### Description of the task:
Copy the entries from the line with "This screenshot has width=1529, height=784." to the line with "Action: 1460,116", word for word.

### Records for the task:
══════════════════════════════

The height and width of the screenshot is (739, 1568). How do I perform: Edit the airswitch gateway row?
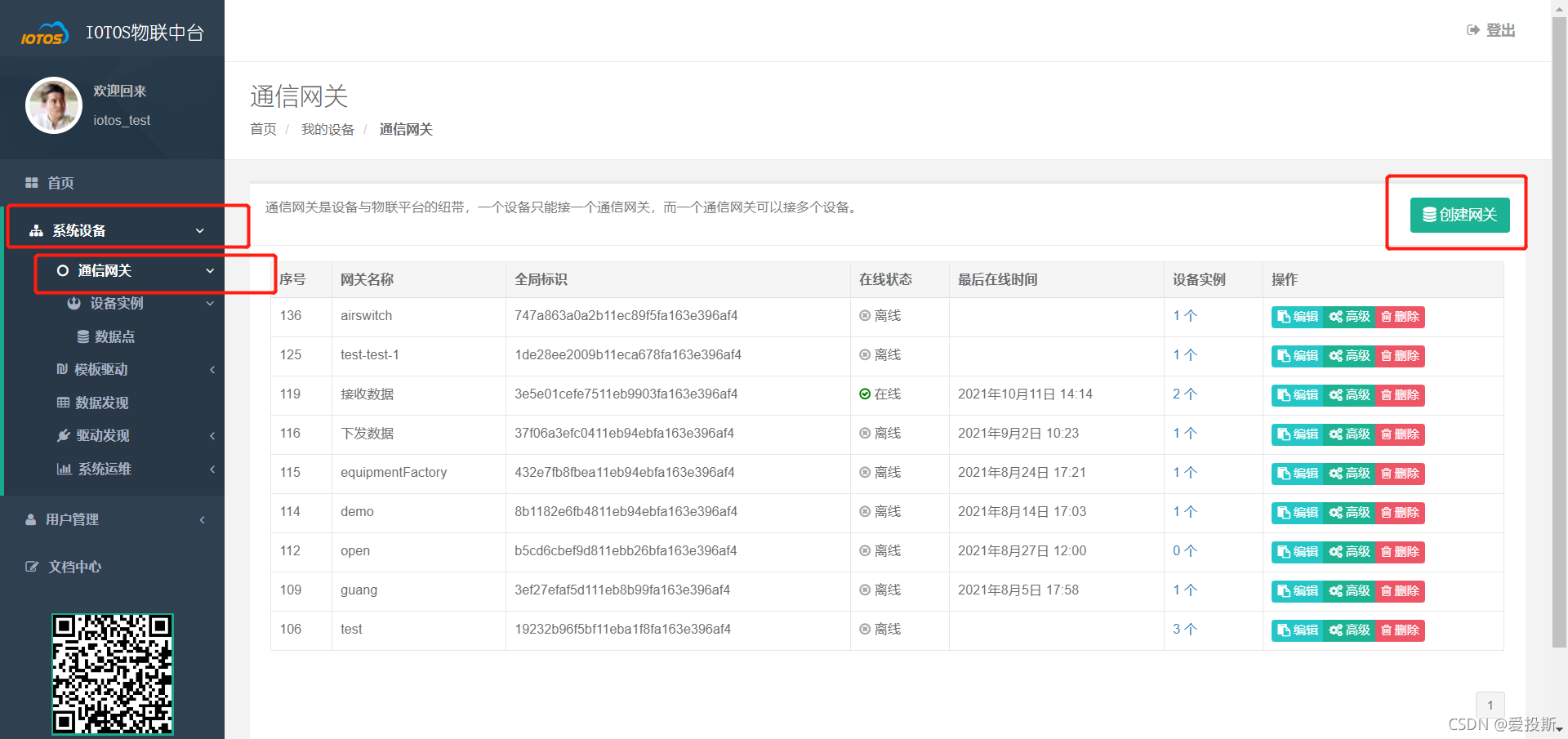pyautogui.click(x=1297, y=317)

══════════════════════════════

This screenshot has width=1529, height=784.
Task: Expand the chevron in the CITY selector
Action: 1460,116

══════════════════════════════

### The completed task:
This screenshot has width=1529, height=784.
Task: Expand the chevron in the CITY selector
Action: 1460,116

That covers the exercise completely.